Edito – Mars 2016

La loi ELAN validée mais recentrée par le Conseil constitutionnel ?

Chers lecteurs,

Le décret du 28 décembre 2015 relatif à la partie réglementaire du livre Ier du Code de l’urbanisme et à la modernisation du contenu du PLU instaure une nouveauté importante en ce qu’il modifie le régime des destinations et des sous-destinations. Leur liste est désormais fixée aux articles R. 151-27 à R. 151-29 du Code de l’urbanisme. Les destinations « nouvelle version » sont désormais au nombre de cinq : exploitation agricole et forestière, habitation, commerce et activités de service, équipements d’intérêt collectif et services publics, autres activités des secteurs secondaire ou tertiaire.

Ce décret ouvre la possibilité de différencier les règles du règlement en vingt sous-destinations. Pour la destination « exploitation agricole et forestière » : exploitation agricole, exploitation forestière. Pour la destination « habitation » : logement, hébergement.
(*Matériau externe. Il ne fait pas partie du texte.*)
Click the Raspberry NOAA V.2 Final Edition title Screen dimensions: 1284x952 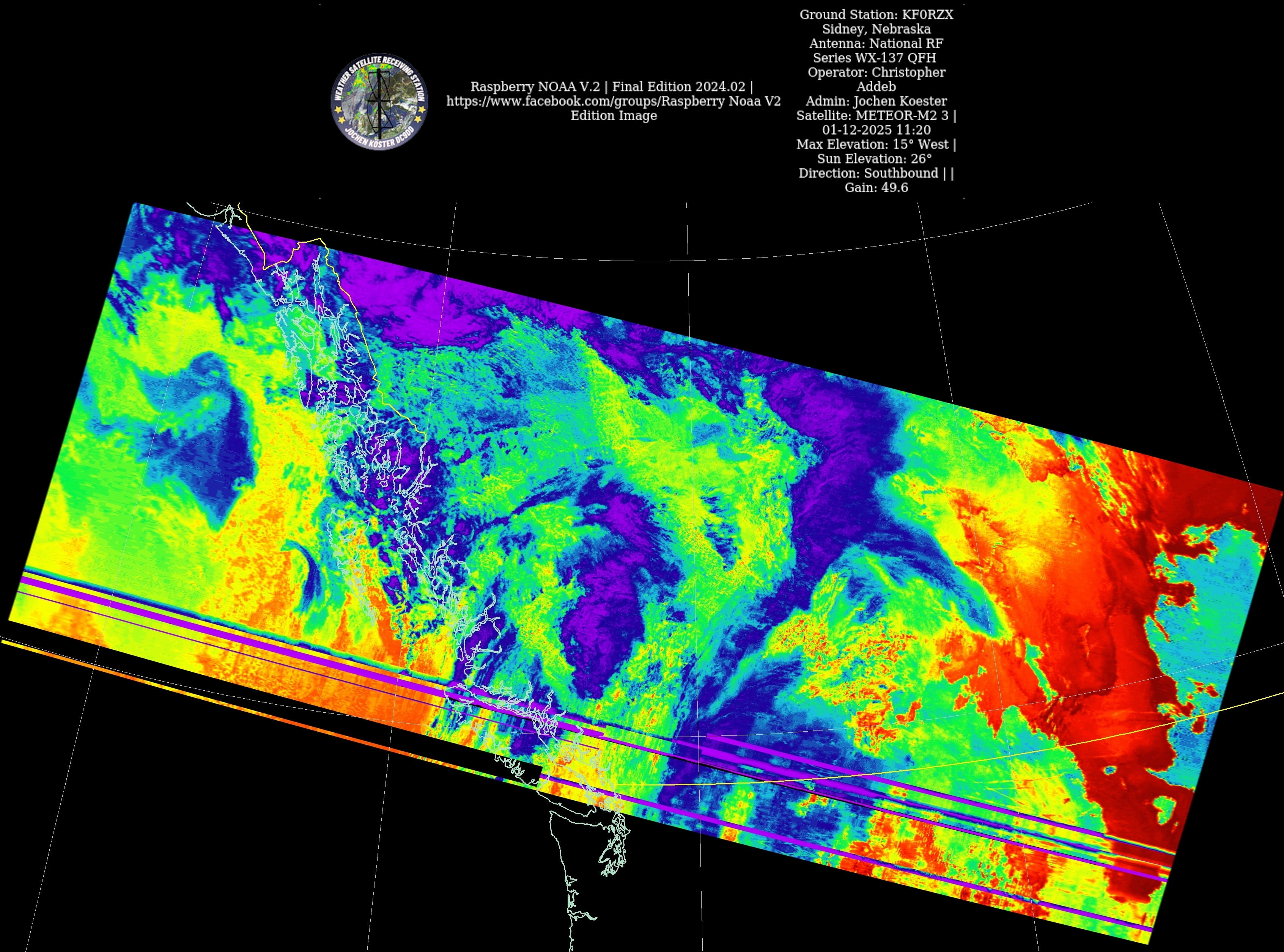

Pour la destination « commerce et activités de service » : artisanat et commerce de détail, restauration, commerce de gros, activités de service où s’effectue l’accueil d’une clientèle, hébergement hôtelier et touristique, cinéma. Pour la destination « équipements d’intérêt collectif et services publics » : locaux et bureaux accueillant du public des administrations publiques et assimilés, locaux techniques et industriels des administrations publiques et assimilés, établissements d’enseignement, de santé et d’action sociale, salles d’art et de spectacles, équipements sportifs, autres équipements recevant du public. Pour la destination « autres activités des secteurs secondaire ou tertiaire » : industrie, entrepôt, bureau, centre de congrès et d’exposition.

Par ailleurs, les locaux accessoires sont réputés avoir la même destination et sous-destination que le local principal. Rappelons que le changement de destination a des conséquences sur la délivrance, ou non, d’une autorisation de construire. Ainsi, les changements de destination, sans aucun travaux, sont soumis à déclaration préalable, alors que les changements de destination accompagnés de travaux modifiant les structures porteuses ou les façades sont soumis à permis de construire. Enfin, il est précisé que le changement de sous-destination au sein d’une même destination n’est pas soumis à autorisation d’urbanisme.

Le contenu de la demande de permis de construire et de déclaration préalable est modifié pour prendre en compte ces nouvelles évolutions.